Abhinivesha ist tief in uns verwurzelt. Angst schützt uns, kann uns aber auch lähmen und kontrollieren. Wenn wir sie verdrängen, entsteht innere Unruhe oder sogar Panik.

 

Yoga lädt uns ein, Angst bewusst wahrzunehmen, anzuerkennen und zu unterscheiden: Dient sie meinem Schutz oder hält sie mich zurück? Atem- und Achtsamkeitsübungen helfen, Gedanken und Gefühle zu beruhigen. Erdende Haltungen stärken das Vertrauen und unterstützen uns, das "Kontrollieren-Wollen" loszulassen.

 

So kann selbst die Angst zu einer Lehrerin werden, die uns erinnert, das Leben im Vertrauen zu umarmen.

 

Reflexionsfragen

  • Welche Ängste halten mich momentan zurück?
  • Wie fühlt sich Angst in meinem Körper an - und wie, wenn ich sie bewusst zulasse?
  • In welchen Momenten kann ich Vertrauen statt Kontrolle üben?

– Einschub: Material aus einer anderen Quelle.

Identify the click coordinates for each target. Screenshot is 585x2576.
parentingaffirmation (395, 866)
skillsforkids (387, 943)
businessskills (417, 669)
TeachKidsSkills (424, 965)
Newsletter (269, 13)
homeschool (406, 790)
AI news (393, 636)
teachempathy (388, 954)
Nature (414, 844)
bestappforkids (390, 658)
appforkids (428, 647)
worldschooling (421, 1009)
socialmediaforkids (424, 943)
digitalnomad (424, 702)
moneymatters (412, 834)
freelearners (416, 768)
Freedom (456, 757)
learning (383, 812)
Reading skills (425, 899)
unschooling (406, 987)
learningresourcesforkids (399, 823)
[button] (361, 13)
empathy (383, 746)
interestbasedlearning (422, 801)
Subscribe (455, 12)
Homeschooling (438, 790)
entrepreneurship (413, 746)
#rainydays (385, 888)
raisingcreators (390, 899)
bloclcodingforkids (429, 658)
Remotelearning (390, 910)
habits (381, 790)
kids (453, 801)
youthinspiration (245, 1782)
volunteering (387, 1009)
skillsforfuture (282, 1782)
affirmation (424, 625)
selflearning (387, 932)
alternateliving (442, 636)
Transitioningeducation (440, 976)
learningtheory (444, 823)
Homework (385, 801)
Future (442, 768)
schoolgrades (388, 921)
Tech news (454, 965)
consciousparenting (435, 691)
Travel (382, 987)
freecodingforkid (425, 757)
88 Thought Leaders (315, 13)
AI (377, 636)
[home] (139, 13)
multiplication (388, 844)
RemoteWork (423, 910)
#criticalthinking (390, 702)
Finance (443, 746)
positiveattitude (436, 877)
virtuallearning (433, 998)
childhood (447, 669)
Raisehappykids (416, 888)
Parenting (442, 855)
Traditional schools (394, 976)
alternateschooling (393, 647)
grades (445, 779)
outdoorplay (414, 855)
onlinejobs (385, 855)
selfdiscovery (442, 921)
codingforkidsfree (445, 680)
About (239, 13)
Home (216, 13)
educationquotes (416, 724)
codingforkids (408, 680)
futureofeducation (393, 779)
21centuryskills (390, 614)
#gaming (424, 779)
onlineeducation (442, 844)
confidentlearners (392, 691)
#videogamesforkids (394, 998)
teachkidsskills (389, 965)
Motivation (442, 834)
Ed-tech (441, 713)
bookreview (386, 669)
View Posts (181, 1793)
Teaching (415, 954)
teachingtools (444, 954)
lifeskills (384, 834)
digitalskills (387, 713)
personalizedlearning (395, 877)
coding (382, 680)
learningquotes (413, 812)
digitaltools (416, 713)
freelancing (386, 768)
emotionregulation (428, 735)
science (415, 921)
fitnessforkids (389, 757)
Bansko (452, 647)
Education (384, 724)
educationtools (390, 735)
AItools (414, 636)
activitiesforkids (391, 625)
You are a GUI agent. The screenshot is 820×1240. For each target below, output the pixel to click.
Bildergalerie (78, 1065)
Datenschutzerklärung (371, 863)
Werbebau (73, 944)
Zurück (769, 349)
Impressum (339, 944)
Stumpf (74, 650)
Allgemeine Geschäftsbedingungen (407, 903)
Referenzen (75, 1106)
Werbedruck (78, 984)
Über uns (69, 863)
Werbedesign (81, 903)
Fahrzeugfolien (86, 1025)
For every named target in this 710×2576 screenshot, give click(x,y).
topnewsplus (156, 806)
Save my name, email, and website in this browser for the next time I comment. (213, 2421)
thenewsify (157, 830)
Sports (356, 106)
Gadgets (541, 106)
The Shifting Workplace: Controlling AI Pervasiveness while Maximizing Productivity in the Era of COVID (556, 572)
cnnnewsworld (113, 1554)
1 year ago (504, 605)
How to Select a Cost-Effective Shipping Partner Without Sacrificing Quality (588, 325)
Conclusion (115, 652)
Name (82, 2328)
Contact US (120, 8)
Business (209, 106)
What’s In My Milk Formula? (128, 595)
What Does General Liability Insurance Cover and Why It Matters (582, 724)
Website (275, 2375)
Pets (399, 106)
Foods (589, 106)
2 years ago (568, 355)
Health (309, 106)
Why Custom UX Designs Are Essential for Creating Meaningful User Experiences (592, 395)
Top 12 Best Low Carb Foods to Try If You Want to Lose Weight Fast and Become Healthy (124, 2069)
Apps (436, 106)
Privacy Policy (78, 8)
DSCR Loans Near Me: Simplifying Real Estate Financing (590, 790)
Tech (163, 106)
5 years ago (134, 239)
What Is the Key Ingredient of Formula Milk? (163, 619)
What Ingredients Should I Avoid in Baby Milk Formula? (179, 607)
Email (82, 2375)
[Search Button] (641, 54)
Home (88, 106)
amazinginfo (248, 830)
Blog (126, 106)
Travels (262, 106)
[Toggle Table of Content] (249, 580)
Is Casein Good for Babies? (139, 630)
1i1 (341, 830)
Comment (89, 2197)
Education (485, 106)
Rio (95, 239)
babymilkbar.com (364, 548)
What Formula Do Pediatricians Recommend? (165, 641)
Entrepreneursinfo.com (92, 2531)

So werden die Kleshas, anstatt Hindernisse zu sein, zu Wegweisern: Sie laden uns ein, genauer hinzusehen, unser Herz zu öffnen und Schritt für Schritt mehr Klarheit, Ruhe und Leichtigkeit im Leben zu erfahren.

Zum Abschluss

Nicht jeder Stolperstein muss sofort als "Chance" oder "Lehre" verstanden werden. Es gibt Hindernisse und Erfahrungen, die einfach schmerzhaft sind und die wir uns nicht ausgesucht haben. Dazu gehören zum Beispiel Diskriminierung, Krankheit oder Verluste.

 

Gerade im Yoga kann manchmal die Erwartung entstehen, wir müssten alles sofort positiv sehen, das nennt man auch toxische Positivität.

 

Doch Yoga lädt uns nicht dazu ein, Schmerz zu verdrängen oder zu beschönigen. Vielmehr schenkt er uns Werkzeuge, um mit dem Schmerz präsent zu bleiben, ohne uns in ihm zu verlieren. Atem, Achtsamkeit und Bewegung können uns darin unterstützen, das Schwere auszuhalten, es Schritt für Schritt zu integrieren und dadurch einen inneren Raum von Mitgefühl, Kraft und Vertrauen zu entwickeln.


Anmerkung:

Damit die Texte leichter lesbar bleiben, nutzen wir die eingedeutschte Schreibweise der Begriffe. In Klammern findest Du die ursprüngliche Sanskrit-Form, manchmal auch kursiv hervorgehoben. So möchten wir sowohl die Verständlichkeit wahren als auch die Wurzeln dieser Worte würdigen.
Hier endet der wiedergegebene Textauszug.